What, I asked him, did he really tell Bodington when the latter visited France in July-August 1943? Did he really tell him he was in contact with German Intelligence? He said, "I told him in such a way that he would know it for himself, yet could say that he had been told or not been told as suited him best. I said to myself "If I say 'I am working with the Germans' then he has to tell Buckmaster. But perhaps he doesn't want to tell Buckmaster." His great hope was that Bodington would take over from Buckmaster as head of F section. He was more intelligent than Buckmaster. With Nick as his chief, he would be open, explain his renewal of contact with Boemelburg and they would decide together how to use this to the British interest. But for now, it was better he should know it in such a way he could keep it for himself. What he actually said to Nick was, "I've been meeting old friends again." That could mean nothing, but he had not a doubt in the world Nick understood it as meaning he had made contact with Boemelburg. It was a matter of "Je sais que tu sais, et tu sais que je sais que tu" -"I know that you know; and you know that I know that you know"

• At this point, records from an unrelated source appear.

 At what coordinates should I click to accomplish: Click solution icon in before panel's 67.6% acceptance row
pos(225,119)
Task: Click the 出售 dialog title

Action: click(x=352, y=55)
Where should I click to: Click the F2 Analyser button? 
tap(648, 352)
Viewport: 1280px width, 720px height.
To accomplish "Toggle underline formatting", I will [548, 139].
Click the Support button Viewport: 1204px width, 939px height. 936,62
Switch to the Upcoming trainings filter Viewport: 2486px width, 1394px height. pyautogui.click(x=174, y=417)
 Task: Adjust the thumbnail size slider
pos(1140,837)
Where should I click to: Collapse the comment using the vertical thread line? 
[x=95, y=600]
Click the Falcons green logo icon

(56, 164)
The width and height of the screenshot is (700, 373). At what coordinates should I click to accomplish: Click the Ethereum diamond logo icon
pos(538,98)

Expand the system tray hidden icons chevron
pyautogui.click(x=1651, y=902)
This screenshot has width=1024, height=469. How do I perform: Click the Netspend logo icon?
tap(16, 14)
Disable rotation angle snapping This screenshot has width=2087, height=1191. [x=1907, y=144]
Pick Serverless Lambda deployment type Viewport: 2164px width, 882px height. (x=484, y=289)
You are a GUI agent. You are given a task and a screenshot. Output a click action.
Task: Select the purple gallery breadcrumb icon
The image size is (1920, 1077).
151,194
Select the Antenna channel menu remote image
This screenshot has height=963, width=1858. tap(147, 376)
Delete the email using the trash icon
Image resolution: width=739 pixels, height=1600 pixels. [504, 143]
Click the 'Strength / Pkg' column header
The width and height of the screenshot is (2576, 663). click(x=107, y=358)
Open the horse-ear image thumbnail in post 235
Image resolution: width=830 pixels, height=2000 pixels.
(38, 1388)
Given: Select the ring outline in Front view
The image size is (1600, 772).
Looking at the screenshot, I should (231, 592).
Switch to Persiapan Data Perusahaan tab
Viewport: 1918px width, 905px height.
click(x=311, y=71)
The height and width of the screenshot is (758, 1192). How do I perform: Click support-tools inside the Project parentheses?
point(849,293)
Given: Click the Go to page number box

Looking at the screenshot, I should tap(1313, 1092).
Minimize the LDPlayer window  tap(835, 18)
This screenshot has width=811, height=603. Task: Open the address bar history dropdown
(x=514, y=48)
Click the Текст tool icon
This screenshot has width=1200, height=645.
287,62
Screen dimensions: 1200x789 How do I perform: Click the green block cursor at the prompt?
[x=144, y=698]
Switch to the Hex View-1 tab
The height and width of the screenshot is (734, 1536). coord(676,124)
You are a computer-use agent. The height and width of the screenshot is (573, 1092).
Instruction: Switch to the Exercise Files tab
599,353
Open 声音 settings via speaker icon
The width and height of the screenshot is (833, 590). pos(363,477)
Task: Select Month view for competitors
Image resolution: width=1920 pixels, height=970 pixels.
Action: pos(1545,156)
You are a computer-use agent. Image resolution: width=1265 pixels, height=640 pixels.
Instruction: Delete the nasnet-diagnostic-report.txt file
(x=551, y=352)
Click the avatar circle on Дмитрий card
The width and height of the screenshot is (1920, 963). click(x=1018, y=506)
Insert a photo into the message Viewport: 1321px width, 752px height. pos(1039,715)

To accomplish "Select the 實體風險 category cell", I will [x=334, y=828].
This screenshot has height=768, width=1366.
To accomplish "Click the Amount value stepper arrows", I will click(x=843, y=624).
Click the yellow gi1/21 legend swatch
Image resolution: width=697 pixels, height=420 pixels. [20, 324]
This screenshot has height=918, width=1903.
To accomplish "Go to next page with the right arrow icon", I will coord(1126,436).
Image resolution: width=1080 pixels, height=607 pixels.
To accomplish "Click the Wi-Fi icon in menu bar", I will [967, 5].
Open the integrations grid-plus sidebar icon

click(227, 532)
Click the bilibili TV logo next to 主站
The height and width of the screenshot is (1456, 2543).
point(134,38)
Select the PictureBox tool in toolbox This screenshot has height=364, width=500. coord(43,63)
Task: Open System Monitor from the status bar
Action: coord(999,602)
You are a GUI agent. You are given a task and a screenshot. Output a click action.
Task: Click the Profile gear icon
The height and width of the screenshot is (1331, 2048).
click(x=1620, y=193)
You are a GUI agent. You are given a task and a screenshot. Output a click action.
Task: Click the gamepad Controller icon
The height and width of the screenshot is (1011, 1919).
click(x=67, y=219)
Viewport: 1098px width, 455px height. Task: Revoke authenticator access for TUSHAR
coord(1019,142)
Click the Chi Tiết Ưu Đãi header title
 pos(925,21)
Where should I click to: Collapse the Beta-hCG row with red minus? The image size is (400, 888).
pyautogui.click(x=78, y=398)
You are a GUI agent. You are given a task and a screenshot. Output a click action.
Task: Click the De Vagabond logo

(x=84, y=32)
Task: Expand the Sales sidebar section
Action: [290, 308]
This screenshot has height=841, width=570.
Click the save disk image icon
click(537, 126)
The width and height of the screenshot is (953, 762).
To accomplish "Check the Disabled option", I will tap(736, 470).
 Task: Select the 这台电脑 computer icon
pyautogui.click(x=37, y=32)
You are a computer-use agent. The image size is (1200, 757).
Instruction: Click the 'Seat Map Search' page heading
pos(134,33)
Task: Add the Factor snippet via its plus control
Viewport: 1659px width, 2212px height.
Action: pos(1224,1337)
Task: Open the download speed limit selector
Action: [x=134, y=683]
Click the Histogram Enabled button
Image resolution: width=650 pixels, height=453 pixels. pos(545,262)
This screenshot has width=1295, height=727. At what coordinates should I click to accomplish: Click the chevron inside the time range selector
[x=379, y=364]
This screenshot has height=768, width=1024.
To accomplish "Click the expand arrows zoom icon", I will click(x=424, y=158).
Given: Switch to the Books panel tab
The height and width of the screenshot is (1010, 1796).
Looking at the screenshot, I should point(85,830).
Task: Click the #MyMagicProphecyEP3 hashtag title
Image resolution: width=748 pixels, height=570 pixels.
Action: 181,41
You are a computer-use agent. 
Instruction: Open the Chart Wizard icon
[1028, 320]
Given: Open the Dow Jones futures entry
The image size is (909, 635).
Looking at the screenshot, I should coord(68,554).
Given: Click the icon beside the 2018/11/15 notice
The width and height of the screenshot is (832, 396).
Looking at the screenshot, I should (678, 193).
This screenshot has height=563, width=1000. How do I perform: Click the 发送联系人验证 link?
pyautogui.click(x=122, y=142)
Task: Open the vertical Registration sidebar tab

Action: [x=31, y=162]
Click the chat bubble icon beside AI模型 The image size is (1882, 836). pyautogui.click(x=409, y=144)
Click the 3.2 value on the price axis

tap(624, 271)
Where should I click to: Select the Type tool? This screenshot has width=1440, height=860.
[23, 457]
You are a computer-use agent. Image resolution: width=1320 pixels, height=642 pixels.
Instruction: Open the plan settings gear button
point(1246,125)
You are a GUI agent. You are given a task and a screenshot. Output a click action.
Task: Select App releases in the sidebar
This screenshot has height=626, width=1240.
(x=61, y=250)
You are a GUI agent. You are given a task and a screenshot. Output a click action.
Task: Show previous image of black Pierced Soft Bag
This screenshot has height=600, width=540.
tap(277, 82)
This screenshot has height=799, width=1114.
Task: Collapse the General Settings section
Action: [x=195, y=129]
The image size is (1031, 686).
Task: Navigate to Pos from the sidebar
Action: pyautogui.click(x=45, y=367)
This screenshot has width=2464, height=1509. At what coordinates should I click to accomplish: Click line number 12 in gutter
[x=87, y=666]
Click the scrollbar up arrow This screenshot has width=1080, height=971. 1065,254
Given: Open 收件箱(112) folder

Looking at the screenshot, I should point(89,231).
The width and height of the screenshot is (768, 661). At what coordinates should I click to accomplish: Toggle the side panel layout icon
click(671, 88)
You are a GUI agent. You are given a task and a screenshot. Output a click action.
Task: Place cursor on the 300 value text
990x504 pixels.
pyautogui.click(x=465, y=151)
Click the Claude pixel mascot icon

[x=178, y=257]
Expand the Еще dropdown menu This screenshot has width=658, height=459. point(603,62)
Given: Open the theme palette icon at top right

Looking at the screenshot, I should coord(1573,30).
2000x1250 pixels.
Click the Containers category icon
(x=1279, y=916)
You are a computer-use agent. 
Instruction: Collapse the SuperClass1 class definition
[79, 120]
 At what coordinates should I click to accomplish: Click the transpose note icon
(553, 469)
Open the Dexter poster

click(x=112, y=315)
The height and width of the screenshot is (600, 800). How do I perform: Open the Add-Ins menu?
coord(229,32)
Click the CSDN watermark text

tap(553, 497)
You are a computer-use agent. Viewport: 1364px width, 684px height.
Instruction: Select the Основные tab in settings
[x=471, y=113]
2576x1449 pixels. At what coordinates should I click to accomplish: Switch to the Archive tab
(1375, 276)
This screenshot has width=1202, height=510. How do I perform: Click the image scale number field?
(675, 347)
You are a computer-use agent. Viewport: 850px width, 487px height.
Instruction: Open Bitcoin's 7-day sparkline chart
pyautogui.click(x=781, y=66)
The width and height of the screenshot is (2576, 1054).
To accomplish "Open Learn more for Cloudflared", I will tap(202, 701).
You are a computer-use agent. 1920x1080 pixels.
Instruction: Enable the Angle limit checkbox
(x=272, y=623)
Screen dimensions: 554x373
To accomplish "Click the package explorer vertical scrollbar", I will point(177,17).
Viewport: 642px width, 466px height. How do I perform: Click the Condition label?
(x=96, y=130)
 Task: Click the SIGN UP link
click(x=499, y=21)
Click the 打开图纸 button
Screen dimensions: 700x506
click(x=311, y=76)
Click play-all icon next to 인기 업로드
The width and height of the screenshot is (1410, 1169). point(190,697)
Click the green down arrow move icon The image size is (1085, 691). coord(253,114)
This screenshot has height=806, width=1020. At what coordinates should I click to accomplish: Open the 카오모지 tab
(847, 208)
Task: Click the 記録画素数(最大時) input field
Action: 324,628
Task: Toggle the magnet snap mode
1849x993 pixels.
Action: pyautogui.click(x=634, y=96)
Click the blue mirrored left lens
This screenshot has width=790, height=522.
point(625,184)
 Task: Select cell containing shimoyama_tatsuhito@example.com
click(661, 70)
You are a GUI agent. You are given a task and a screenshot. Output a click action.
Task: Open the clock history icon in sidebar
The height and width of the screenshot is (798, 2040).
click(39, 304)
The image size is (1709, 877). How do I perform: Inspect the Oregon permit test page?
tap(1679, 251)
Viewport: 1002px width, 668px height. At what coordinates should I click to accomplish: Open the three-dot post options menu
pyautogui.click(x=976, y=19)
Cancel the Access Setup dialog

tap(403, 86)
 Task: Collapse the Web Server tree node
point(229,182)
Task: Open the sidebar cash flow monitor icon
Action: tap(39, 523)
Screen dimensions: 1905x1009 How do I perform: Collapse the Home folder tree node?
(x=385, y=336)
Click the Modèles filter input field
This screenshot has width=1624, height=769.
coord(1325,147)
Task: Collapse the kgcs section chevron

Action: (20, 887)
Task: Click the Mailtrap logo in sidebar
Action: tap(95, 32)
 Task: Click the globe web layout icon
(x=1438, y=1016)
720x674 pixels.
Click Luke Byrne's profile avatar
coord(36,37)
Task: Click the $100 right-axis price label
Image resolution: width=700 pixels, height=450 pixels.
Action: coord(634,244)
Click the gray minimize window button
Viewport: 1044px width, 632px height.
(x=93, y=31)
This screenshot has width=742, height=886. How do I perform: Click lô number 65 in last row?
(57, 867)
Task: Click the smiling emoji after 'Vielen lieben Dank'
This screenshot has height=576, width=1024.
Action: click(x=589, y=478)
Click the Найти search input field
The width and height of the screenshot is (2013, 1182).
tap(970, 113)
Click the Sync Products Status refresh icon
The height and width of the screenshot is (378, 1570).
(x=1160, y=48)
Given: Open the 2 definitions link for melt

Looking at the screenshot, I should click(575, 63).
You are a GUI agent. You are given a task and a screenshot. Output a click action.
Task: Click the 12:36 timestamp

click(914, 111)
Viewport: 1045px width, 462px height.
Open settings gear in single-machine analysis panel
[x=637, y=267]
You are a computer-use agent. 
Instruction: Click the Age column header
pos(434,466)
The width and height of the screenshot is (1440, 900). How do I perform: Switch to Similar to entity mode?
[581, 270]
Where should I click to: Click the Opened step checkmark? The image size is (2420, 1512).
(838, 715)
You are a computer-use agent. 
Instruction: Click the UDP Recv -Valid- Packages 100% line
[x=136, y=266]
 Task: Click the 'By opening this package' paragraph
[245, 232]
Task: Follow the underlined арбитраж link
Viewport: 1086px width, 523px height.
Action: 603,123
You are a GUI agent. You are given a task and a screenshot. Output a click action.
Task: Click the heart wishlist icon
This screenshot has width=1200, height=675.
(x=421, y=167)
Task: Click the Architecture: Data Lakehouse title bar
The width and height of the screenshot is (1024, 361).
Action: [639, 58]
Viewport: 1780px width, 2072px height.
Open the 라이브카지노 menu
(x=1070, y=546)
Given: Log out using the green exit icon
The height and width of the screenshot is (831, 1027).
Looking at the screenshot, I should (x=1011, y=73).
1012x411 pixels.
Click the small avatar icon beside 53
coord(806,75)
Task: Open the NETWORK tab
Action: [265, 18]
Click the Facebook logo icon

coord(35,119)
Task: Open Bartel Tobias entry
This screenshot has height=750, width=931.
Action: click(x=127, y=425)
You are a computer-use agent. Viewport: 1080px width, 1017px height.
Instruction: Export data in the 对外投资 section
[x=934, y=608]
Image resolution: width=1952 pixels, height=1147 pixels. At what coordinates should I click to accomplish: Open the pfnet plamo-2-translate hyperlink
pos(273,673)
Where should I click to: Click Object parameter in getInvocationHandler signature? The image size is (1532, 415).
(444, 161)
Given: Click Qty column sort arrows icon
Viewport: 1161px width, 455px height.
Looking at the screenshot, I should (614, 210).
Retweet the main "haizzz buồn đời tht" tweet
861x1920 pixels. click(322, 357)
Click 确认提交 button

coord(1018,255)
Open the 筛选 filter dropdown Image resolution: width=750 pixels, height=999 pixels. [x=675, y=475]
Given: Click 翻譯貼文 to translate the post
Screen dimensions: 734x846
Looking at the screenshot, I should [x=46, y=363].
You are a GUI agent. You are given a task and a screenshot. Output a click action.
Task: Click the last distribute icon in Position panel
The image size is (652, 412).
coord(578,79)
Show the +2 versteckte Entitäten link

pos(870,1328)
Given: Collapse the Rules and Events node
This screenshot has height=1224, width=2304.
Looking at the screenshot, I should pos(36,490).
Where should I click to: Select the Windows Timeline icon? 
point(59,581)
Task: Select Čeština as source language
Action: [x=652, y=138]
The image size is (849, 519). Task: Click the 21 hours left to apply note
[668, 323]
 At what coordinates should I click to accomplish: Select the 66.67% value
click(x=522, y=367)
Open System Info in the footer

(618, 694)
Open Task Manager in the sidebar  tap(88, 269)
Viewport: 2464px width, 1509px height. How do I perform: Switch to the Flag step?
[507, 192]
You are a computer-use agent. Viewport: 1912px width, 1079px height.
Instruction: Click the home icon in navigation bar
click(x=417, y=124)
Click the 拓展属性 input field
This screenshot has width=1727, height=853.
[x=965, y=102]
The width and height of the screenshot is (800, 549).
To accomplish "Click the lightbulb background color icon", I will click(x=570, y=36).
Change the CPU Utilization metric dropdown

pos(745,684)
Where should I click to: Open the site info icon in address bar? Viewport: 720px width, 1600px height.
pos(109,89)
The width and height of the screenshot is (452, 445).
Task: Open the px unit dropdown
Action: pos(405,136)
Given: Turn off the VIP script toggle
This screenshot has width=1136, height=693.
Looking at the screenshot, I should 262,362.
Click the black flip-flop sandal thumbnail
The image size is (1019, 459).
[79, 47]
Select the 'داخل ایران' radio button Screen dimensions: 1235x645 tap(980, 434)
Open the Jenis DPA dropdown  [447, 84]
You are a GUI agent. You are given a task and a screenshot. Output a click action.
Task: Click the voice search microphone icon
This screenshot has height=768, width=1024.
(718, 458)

The Germans expected Bodington to walk into a trap arranged over the German controlled radio-Archambaud. This he must not do. Yet if nobody walked into it, they would know he had warned Nick and they would both have been arrested. So Nick set Agazarian. It was an unhappy thing to have had to do. (Vogt had told me that Agazarian, when he was brought in as a prisoner, he expressed himself furious with Bodington who, he said, had sent him to the dangerous rendezvous being too fearful to go himself.) Spooner, however, when I had told him this, had said that if one or the other had to be caught it was "militarily" much better that it should be Agazarian who had little knowledge he could betray, than Bodington who knew the composition of every network in France. The could have mopped the lot up and this would have been the end of F Section.

DR Goetz, who had been detailed to act for Boemelburg (Kieffer's chief) to act as 'Gilbert's' direct contact, when in 1985 he accepted an invitation from me to come to England and spend a week-end at my house, told me that after the wrong man walked into the ambush, considerable pressure was put on Déricourt to tell them of some other place at which they could arrest Bodington and he kept telling them of places "where he was not." It became obvious he did not want them to have Bodington. It was he to whom "Gilbert" gave the time and place of British aircraft expected arrival. On receiving the details he, Goetz would then ring up the German anti-aircraft batteries and say, "British aircraft, such and such type, approaching from such and such making for such and such location: do NOT fire at it." So the aircraft had a protected flight.

Though it did look to me at a very early stage of my researches that both might be guilty, it now seems to me that the discrepancy between what Bodington wrote in his report on his return to London and what he later said at Déricourt's trial in Paris can be sufficiently explained by his understandable reluctance to say he had sent Agazarian to his death and why - which would have involved explaining all that lay behind it - without looking for anything more sinister. If Bodington had been a German agent the Germans would not have been trying to arrest him.

The evidence Bodington gave at Déricourt's trial was not so very false. He merely represented as having been explicit expressed in words what had been tacit but implicit. It should be remembered that the charge against Déricourt was expressly that he had betrayed Agazarian to the Germans. Déricourt would have had to reply 'not me Bodington' had not Bodington come and given evidence that would get them both off.

I owe no special consideration for Bodington as he never gave me an interview. But Déricourt gave me every cooperation, long hours of his time, during which he never took amiss the hard things I said to his face about what he had done and now that he is dead and unable to present his defence, I feel it a kind of loyalty to do that for him, as best I can - to hold the fort for him.